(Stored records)
▽
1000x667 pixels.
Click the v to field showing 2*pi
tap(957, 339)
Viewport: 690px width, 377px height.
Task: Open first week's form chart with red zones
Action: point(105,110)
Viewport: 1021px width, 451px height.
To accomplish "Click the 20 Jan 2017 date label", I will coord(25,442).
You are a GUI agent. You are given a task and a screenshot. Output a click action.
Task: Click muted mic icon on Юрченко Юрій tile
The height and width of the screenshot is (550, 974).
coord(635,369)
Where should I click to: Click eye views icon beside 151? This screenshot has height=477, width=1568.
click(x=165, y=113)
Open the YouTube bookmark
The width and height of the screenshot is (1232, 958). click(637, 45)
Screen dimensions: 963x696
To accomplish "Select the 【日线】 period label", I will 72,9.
△
> **TASK DIRECTIONS**
A verbatim copy of all the entries above is requested.

> **RESULT BELOW**
1000x667 pixels.
Click the v to field showing 2*pi
tap(957, 339)
Viewport: 690px width, 377px height.
Task: Open first week's form chart with red zones
Action: point(105,110)
Viewport: 1021px width, 451px height.
To accomplish "Click the 20 Jan 2017 date label", I will coord(25,442).
You are a GUI agent. You are given a task and a screenshot. Output a click action.
Task: Click muted mic icon on Юрченко Юрій tile
The height and width of the screenshot is (550, 974).
coord(635,369)
Where should I click to: Click eye views icon beside 151? This screenshot has height=477, width=1568.
click(x=165, y=113)
Open the YouTube bookmark
The width and height of the screenshot is (1232, 958). click(637, 45)
Screen dimensions: 963x696
To accomplish "Select the 【日线】 period label", I will 72,9.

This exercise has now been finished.